Dès lors que l'intégralité ou presque des 750 millions 77 ( * ) a été engagée, et si l'on tient compte de l'abondement de 75 millions de crédits prévu en loi de finances rectificative pour 2017, le niveau des projets susceptibles de ne pas être financés pourrait donc atteindre un maximum de 275 millions, mais sera sans doute moindre en pratique : en effet, il est probable que tous les projets n'aboutiront pas et l'on constate d'ores et déjà que le montant des actions évalué dans les conventions excède souvent les coûts effectivement constatés.

Le Gouvernement lui-même reconnaît naviguer à vue : le ministère indique « [chercher] à disposer de la vision la plus claire et la plus précise des conventions TEPCV et de l'état d'avancement des projets afin de trouver les solutions les plus adaptées pour tenir les engagements de l'État ». Il précise à votre rapporteur qu'« un état des lieux précis est donc en préparation et permettra d'asseoir les décisions » et, tout en attestant que « la parole de l'État sera tenue », concède qu'« il est cependant encore trop tôt pour répondre à toutes les interrogations qui remontent » du terrain.

Votre rapporteur donne acte au Gouvernement de ses efforts pour tenir la parole de l'État mais en appelle à la programmation de moyens supplémentaires pour couvrir l'ensemble des projets viables jusqu'en 2021.
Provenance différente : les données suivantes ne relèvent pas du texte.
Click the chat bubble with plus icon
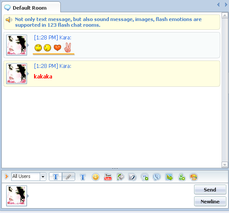 (x=145, y=177)
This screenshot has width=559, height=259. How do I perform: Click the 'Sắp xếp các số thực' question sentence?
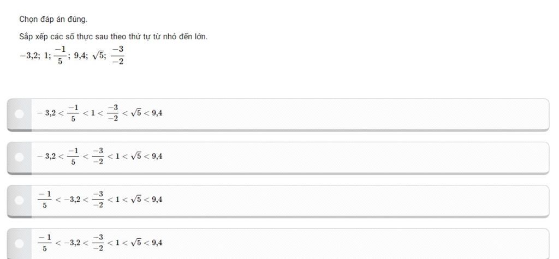(114, 37)
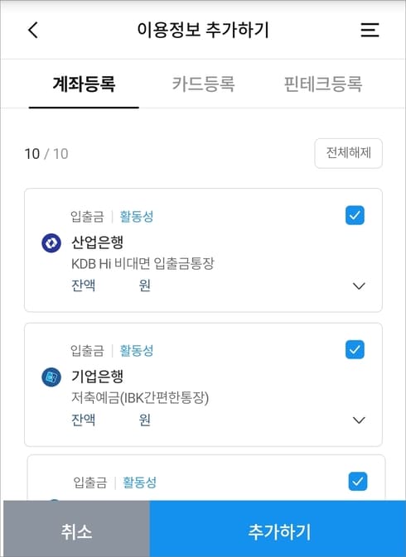This screenshot has height=557, width=406.
Task: Switch to the 핀테크등록 tab
Action: coord(323,84)
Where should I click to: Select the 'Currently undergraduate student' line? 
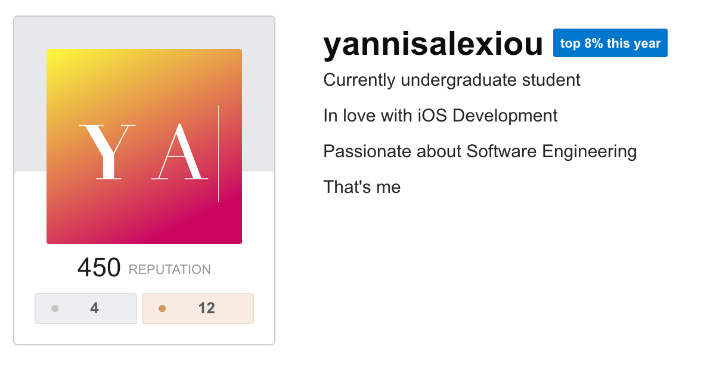451,80
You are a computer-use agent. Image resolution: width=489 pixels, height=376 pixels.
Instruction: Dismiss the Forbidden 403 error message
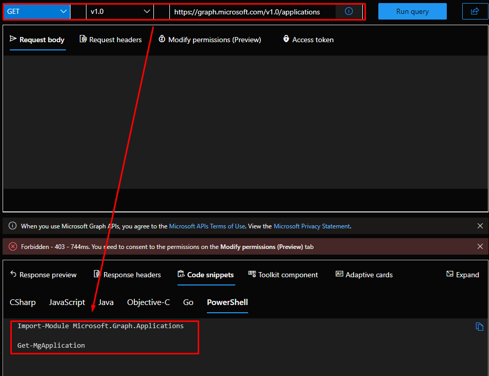pos(480,247)
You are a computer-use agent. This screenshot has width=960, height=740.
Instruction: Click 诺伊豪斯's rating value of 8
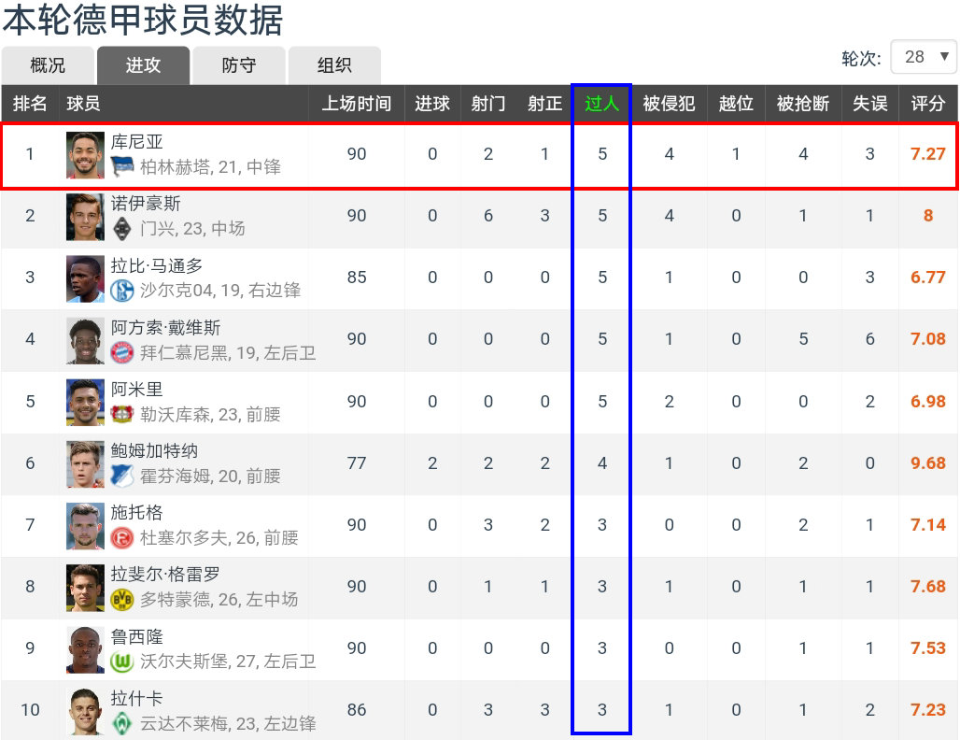point(928,215)
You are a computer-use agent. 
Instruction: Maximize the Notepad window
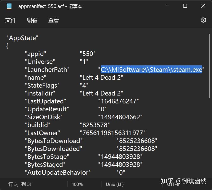pyautogui.click(x=185, y=6)
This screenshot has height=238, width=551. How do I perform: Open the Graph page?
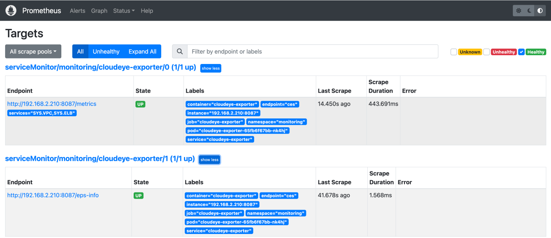(99, 11)
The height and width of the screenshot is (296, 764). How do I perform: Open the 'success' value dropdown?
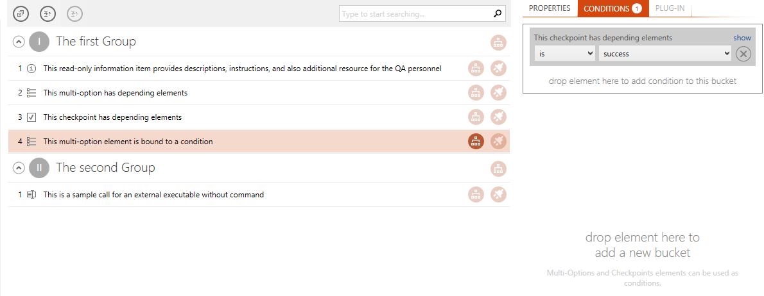(x=665, y=53)
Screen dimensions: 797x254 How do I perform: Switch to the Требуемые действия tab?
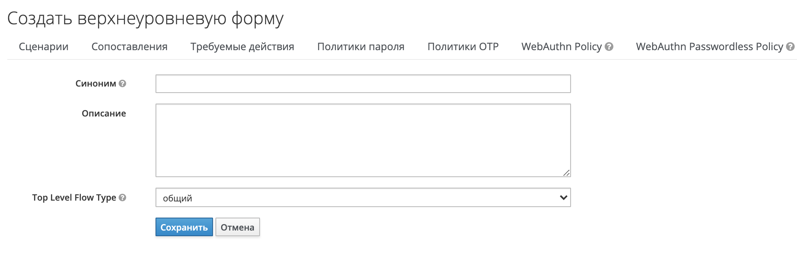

* 68 Dont la majeure partie des moyens est consacrée aux initiatives des territoires en matière de transition énergétique. Selon les données fournies par le Gouvernement à votre rapporteur, 565 territoires lauréats ont été désignés et les aides sont ainsi réparties : 55 % sur le bâtiment et l'espace public, 26 % sur la mobilité durable, 8 % sur les énergies renouvelables, 4 % sur la biodiversité, 4 % sur l'éco-sensibilisation et 3 % sur l'économie circulaire.

* 69 Avis n° 141 (2016-2017) du 24 novembre 2016 sur le projet de loi de finances pour 2017.

* 70 Outre les 750 millions promis pour l'Este, étaient annoncés, sur trois ans, la mobilisation des certificats d'énergie (150 millions), le redéploiement d'enveloppes existantes du programme d'investissements d'avenir (PIA) (300 millions) et des ressources et investissements en fonds propres de la Caisse des dépôts et consignations (CDC) (150 autres millions), soit au total, Este incluse, 1,35 milliard, soit 150 millions en-deçà de l'objectif affiché initialement.

* 71 L'affectation exceptionnelle de dividendes de la CDC, à hauteur de 250 millions d'euros annuels au maximum sur trois ans, aurait elle-même été compensée pour l'État par l'augmentation des dividendes en provenance d'EDF, d'autant plus improbable compte tenu de la situation financière de l'entreprise que l'État lui-même a ensuite accepté un versement en actions, plutôt qu'en numéraire, des dividendes au titre des exercices 2016 et 2017.

* 72 Majorant au passage d'un tiers les crédits du programme par rapport à la loi de finances initiale, avant que le nouvel abondement décidé un an plus revienne à plus que doubler l'autorisation budgétaire initiale...

* 73 « L'ouverture réalisée en LFR [pour 2016] ne dispose d'aucune justification opérationnelle, puisque le volume disponible de CP auprès de la CDC gestionnaire du dispositif [près de 149 millions sur les 250] était non seulement très largement suffisant pour assurer la fin de gestion 2016, mais également pour couvrir en très grande partie les besoins de paiements en 2017 » , Cour des comptes, note d'analyse de l'exécution budgétaire 2016 de la mission « Écologie, mobilité et développement durables ».

* 74 Ces autorisations sont consommées globalement au moment du versement de la subvention à la CDC alors qu'elles devraient être consommées individuellement à chaque signature d'une convention de financement.

* 75 « Affectations » de crédits, « engagements » consolidant les montants d'engagements pris par le ministre et « paiements » consolidant les montants payés au titre des conventions.

* 76 Déduction faite des 50 millions d'euros rétablis au profit de l'État et reversés ensuite à l'Anah.

* 77 Le 14 novembre dernier, le secrétaire d'État auprès du ministre évoquait à l'Assemblée nationale l'engagement de « près 748 millions d'euros de projets ».